Case Name: Birger Birch, Appellant, v. Cameron Machine Company, Respondent
Court: New York Supreme Court, Appellate Division
Jurisdiction: New York
Decision Date: 1938-01-21
Citations: 253 A.D. 830
Docket Number: 
Parties: Birger Birch, Appellant, v. Cameron Machine Company, Respondent.
Judges: 
Reporter: Appellate Division Reports
Volume: 253
Pages: 830–831

Head Matter:
Birger Birch, Appellant, v. Cameron Machine Company, Respondent.

Opinion:
Action for moneys claimed to be due from the defendant to the plaintiff under a contract for the payment of income taxes owing by plaintiff to the Federal government. Order denying plaintiff's motion for summary judgment under Civil Practice Rule 113, in the sum of $3,568.22, and granting the motion in the amount of $995.94, conceded by the defendant to be due, and judgment entered thereon, reversed on the law, with ten dollars costs and disbursements, and the motion for summary judgment denied, without costs. With respect to the amount due over and above $995.94, there are issues of fact which require a trial. The controlling factor was whether or not the item of $23,500 was in fact income paid in 1929. If it was, and it is conceded that it was paid in 1929, then the tax should be computed upon the item, in connection with a similar amount of $27,000, paid for services rendered in 1929. The fact that the $23,500 payment made in 1929 was for services to be rendered in 1931 did not change the character of the item from income received in 1929 to income received in 1931. It was 1929 income, no matter for what services or for what year the money was paid in 1929. It is likewise immaterial what the parties deemed or treated the item to be.
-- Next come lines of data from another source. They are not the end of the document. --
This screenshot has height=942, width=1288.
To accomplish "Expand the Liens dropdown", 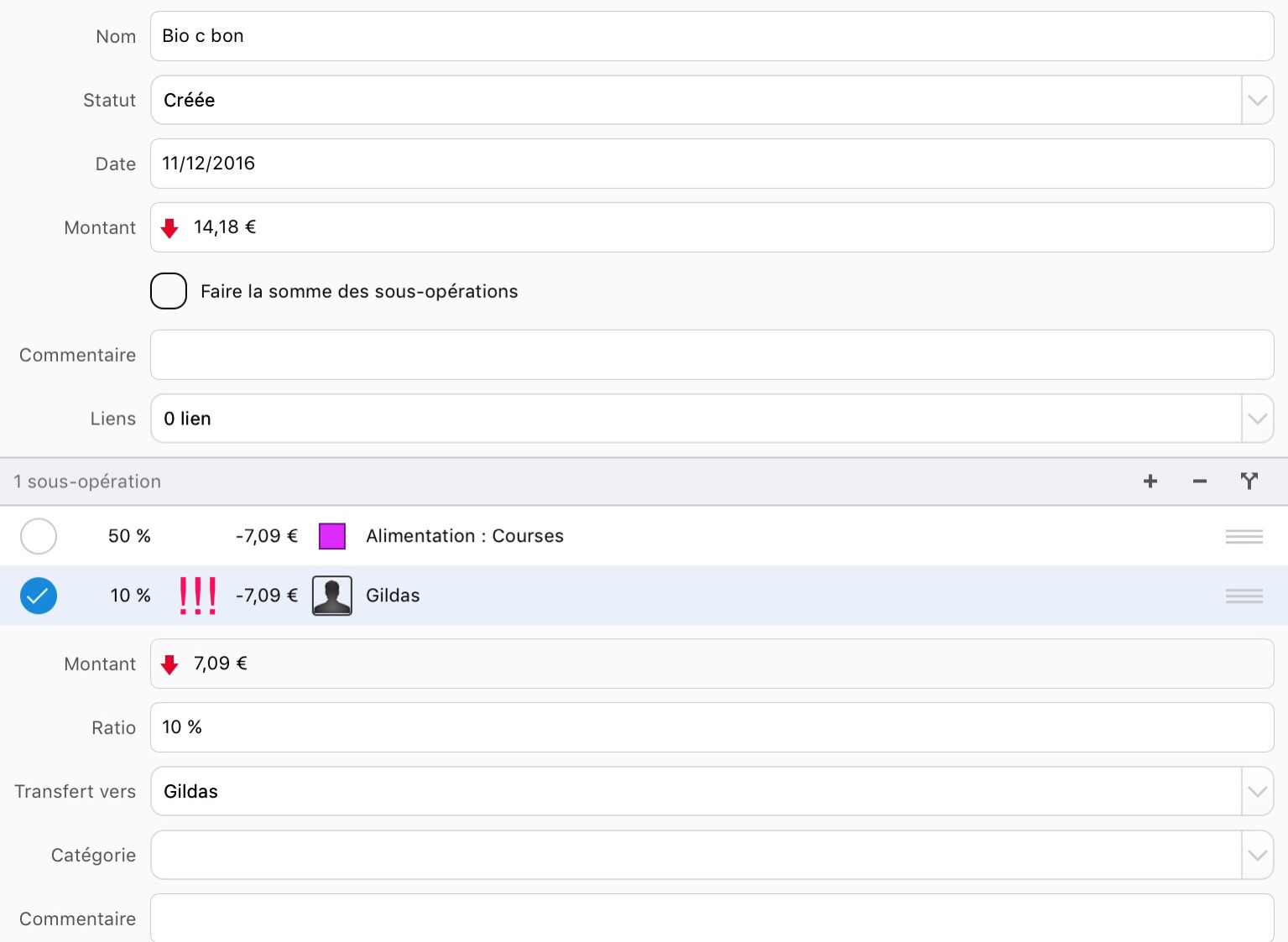I will (1257, 419).
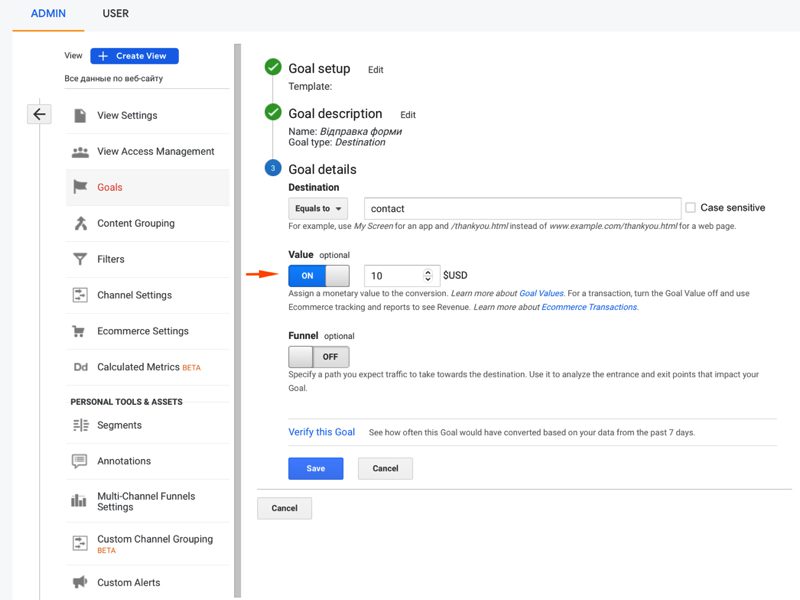Open Content Grouping via its figure icon
The image size is (800, 600).
[x=80, y=223]
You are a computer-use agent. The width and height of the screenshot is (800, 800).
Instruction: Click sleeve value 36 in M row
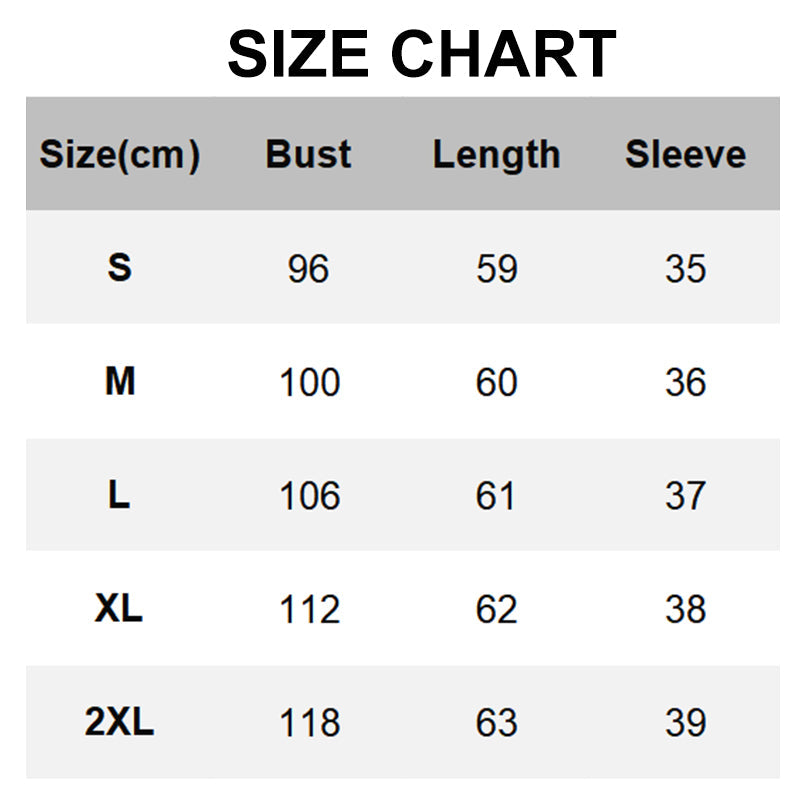pyautogui.click(x=685, y=382)
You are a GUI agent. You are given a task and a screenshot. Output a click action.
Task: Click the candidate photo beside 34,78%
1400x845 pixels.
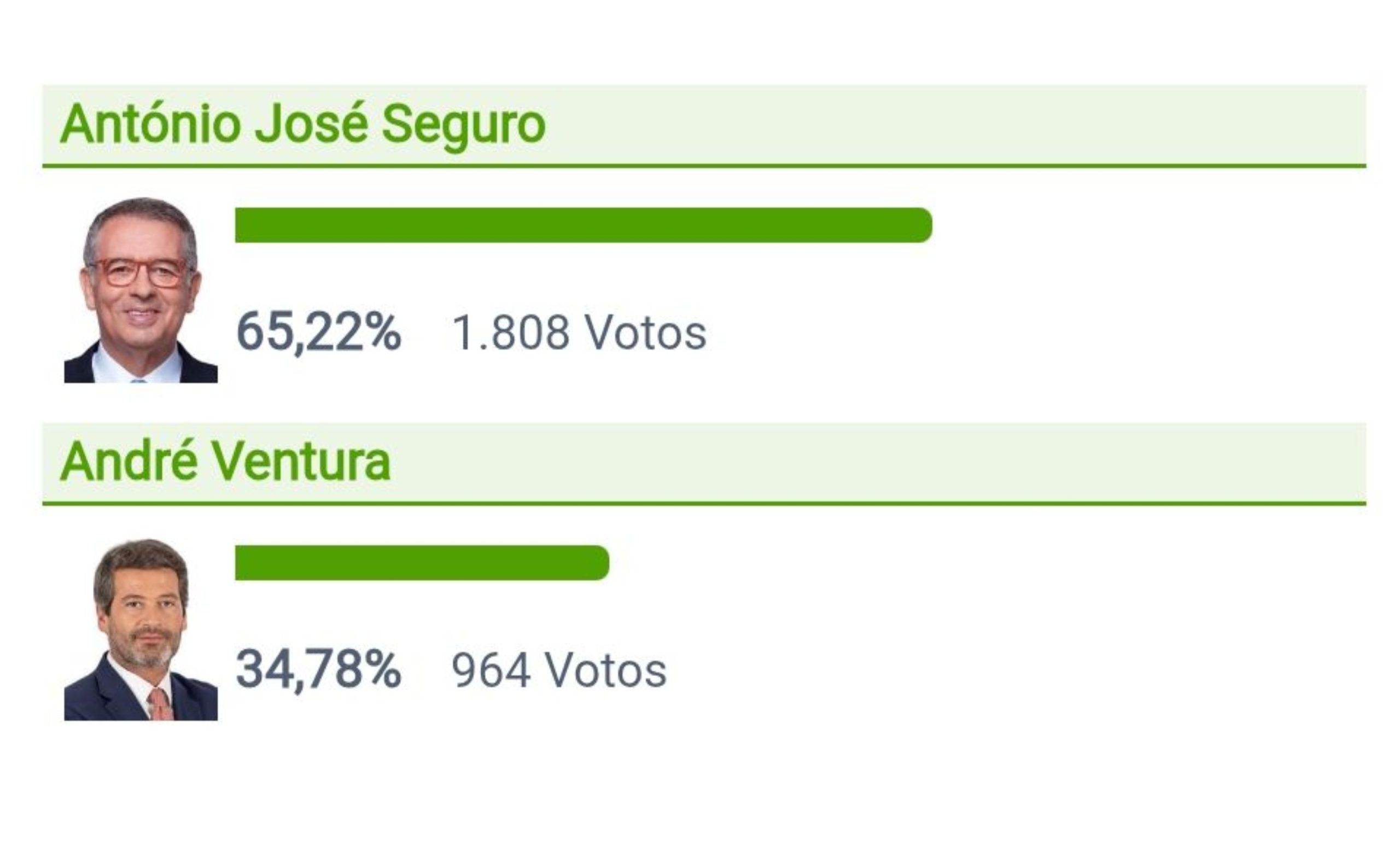click(141, 630)
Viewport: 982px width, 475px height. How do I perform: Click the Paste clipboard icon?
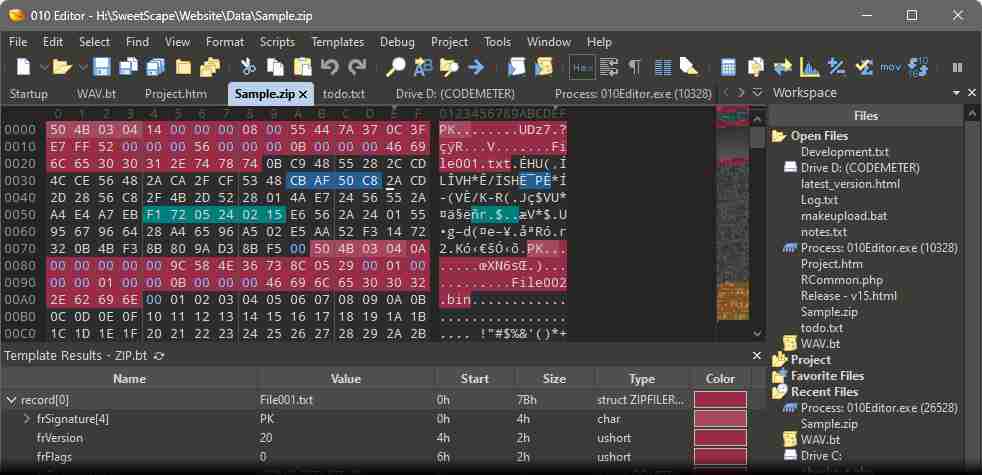tap(301, 67)
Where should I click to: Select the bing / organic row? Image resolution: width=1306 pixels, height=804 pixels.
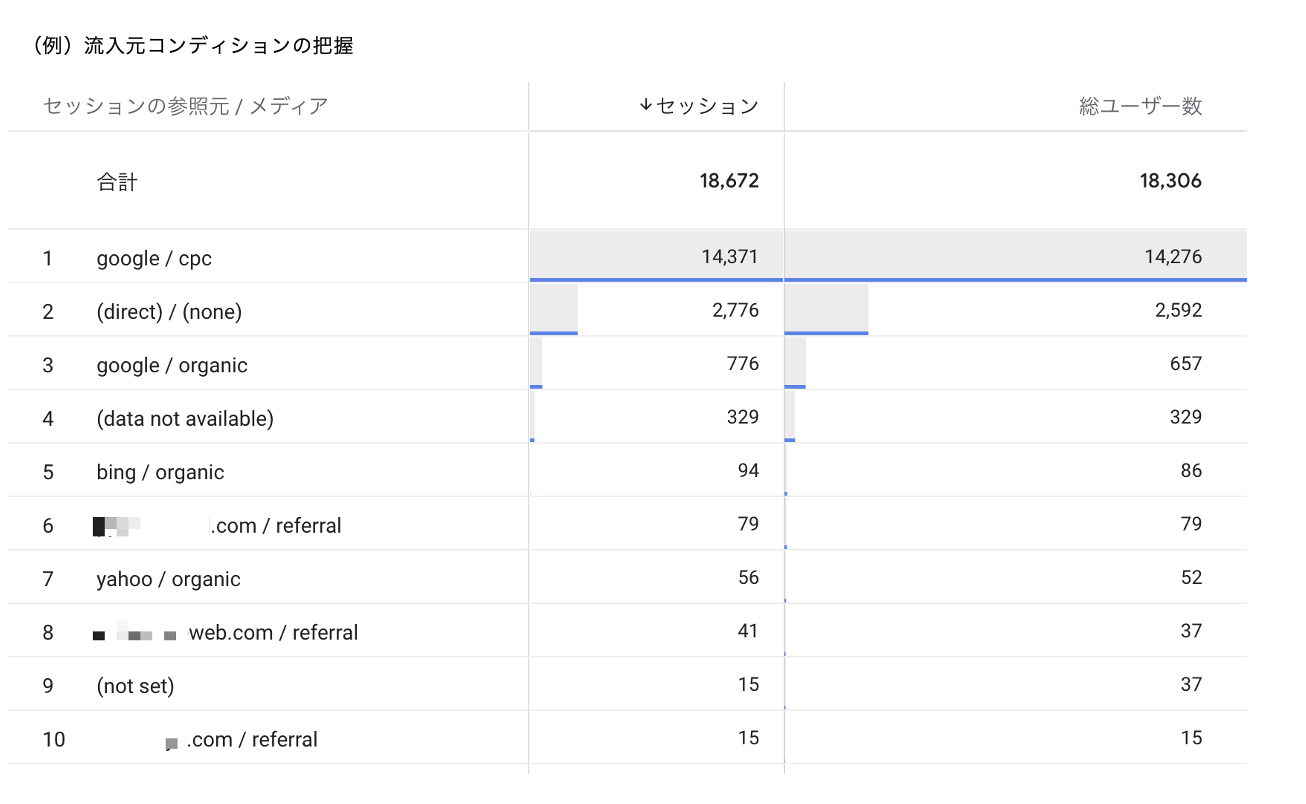pyautogui.click(x=160, y=472)

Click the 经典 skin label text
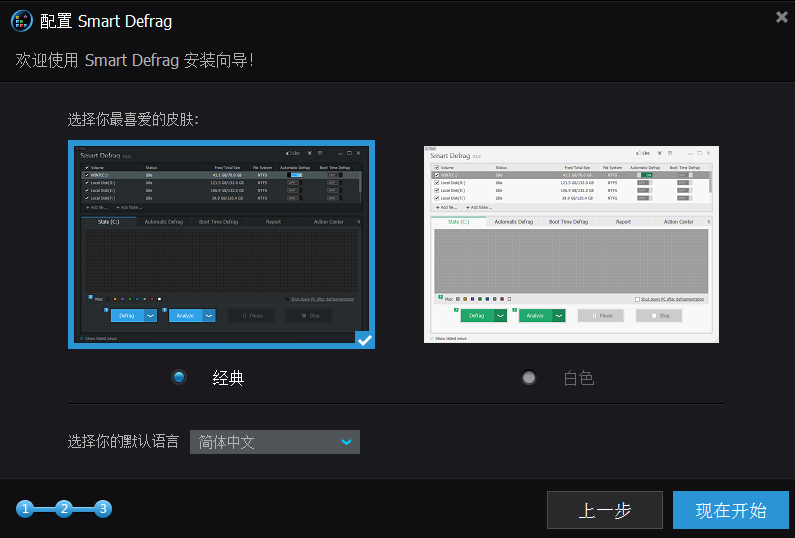[228, 378]
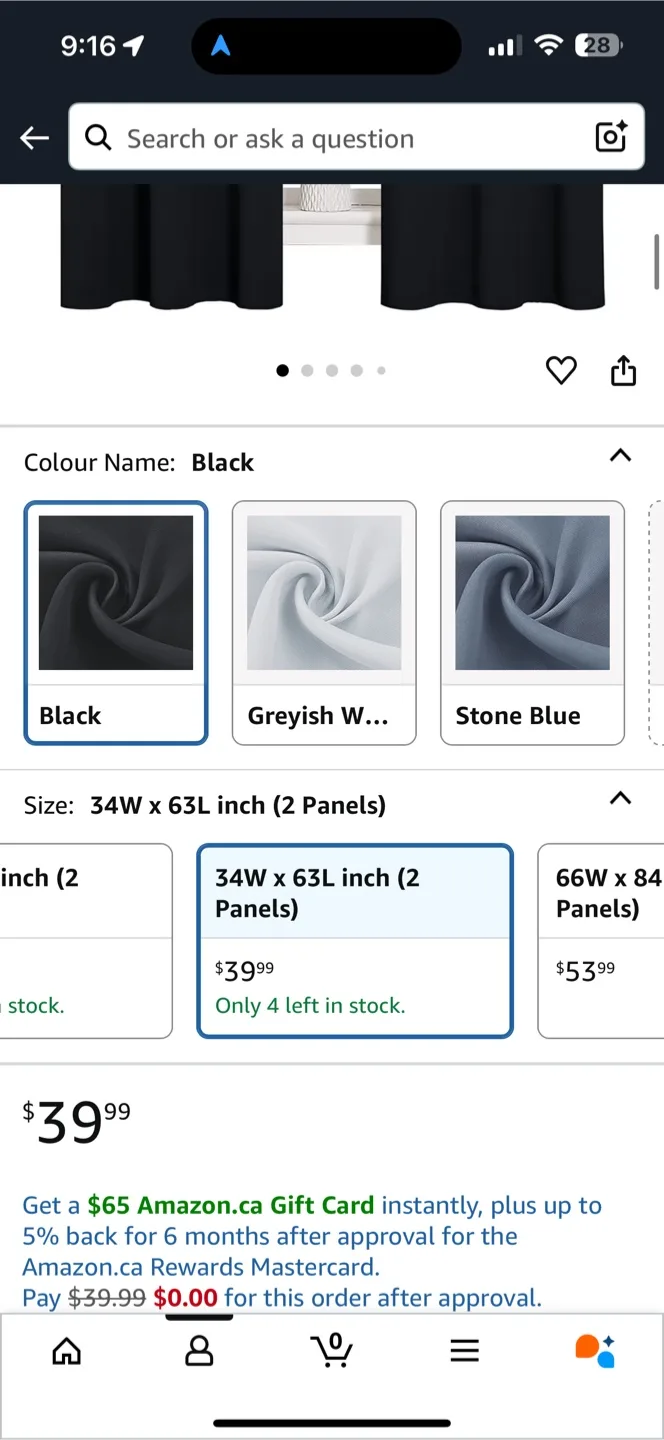The width and height of the screenshot is (664, 1440).
Task: Add the curtains to your wishlist
Action: click(561, 370)
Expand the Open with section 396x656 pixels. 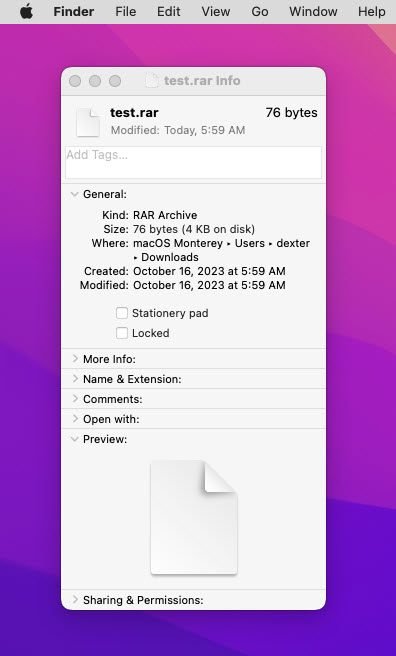(x=75, y=419)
An erroneous assumption by either or both that it was a 1931 item did not alter the fact that it was a 1929 item and defendant was obligated to pay the tax thereon as a 1929 item, under its arrangement with the plaintiff. A question of fact exists as to the computation. Plaintiff claims that the computation is $3,568.22. It is not made clear whether this sum includes interest from March 15, 1930, since it is a sum fixed by the United States Board of Tax Appeals on October 19, 1936. The defendant, however, claims that the total sum of income upon which the computation was made that resulted in this item of $3,568.22, includes in it $11,000 of income of the plaintiff received from sources other than the defendant. If that be so, then there is some basis for its claim that the total tax due from the defendant to the plaintiff for 1929 is $1,356.80, or, in any event, a sum other than that sought by the plaintiff. There will have to be a trial in order to have the facts established so that there may be a resolving of the dispute between the parties in this respect. Hagarty, Carswell, Davis, Johnston and Taylor, JJ., concur.